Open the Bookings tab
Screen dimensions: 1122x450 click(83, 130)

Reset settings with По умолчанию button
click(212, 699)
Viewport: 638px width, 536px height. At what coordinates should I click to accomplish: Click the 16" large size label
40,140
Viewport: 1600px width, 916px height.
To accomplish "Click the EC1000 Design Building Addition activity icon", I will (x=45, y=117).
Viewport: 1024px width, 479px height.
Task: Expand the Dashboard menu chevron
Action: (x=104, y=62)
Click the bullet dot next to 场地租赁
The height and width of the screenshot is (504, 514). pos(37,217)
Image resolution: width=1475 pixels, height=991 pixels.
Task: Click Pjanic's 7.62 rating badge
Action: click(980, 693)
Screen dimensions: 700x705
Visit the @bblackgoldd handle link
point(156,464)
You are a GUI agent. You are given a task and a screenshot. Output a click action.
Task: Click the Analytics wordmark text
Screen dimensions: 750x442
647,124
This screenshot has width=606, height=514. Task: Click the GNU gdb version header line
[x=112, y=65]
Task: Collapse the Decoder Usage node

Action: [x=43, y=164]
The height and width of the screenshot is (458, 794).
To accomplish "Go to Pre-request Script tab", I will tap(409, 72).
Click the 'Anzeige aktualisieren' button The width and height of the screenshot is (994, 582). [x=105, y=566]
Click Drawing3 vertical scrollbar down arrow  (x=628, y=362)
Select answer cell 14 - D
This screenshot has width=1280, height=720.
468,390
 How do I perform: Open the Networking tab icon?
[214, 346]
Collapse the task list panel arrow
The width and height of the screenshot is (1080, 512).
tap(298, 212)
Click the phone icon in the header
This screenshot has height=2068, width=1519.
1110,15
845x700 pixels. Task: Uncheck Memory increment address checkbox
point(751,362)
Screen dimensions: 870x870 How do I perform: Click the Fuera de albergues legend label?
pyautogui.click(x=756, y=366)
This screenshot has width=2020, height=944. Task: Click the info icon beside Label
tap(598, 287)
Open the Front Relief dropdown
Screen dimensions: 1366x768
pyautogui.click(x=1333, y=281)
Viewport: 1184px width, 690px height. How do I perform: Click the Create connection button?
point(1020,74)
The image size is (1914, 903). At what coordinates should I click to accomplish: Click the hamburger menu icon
+++
Would you reproduce all the entries exactly?

Open the Bookings tab
Screen dimensions: 1122x450 click(83, 130)

Reset settings with По умолчанию button
click(212, 699)
Viewport: 638px width, 536px height. At what coordinates should I click to accomplish: Click the 16" large size label
40,140
Viewport: 1600px width, 916px height.
To accomplish "Click the EC1000 Design Building Addition activity icon", I will (x=45, y=117).
Viewport: 1024px width, 479px height.
Task: Expand the Dashboard menu chevron
Action: (x=104, y=62)
Click the bullet dot next to 场地租赁
The height and width of the screenshot is (504, 514). pos(37,217)
Image resolution: width=1475 pixels, height=991 pixels.
Task: Click Pjanic's 7.62 rating badge
Action: click(980, 693)
Screen dimensions: 700x705
Visit the @bblackgoldd handle link
point(156,464)
You are a GUI agent. You are given a task and a screenshot. Output a click action.
Task: Click the Analytics wordmark text
Screen dimensions: 750x442
647,124
This screenshot has width=606, height=514. Task: Click the GNU gdb version header line
[x=112, y=65]
Task: Collapse the Decoder Usage node

Action: [x=43, y=164]
The height and width of the screenshot is (458, 794).
To accomplish "Go to Pre-request Script tab", I will tap(409, 72).
Click the 'Anzeige aktualisieren' button The width and height of the screenshot is (994, 582). [x=105, y=566]
Click Drawing3 vertical scrollbar down arrow  (x=628, y=362)
Select answer cell 14 - D
This screenshot has width=1280, height=720.
468,390
 How do I perform: Open the Networking tab icon?
[214, 346]
Collapse the task list panel arrow
The width and height of the screenshot is (1080, 512).
tap(298, 212)
Click the phone icon in the header
This screenshot has height=2068, width=1519.
1110,15
845x700 pixels. Task: Uncheck Memory increment address checkbox
point(751,362)
Screen dimensions: 870x870 How do I perform: Click the Fuera de albergues legend label?
pyautogui.click(x=756, y=366)
This screenshot has width=2020, height=944. Task: Click the info icon beside Label
tap(598, 287)
Open the Front Relief dropdown
Screen dimensions: 1366x768
pyautogui.click(x=1333, y=281)
Viewport: 1184px width, 690px height. How do I perform: Click the Create connection button?
point(1020,74)
The image size is (1914, 903). At what coordinates should I click to accomplish: Click the hamburger menu icon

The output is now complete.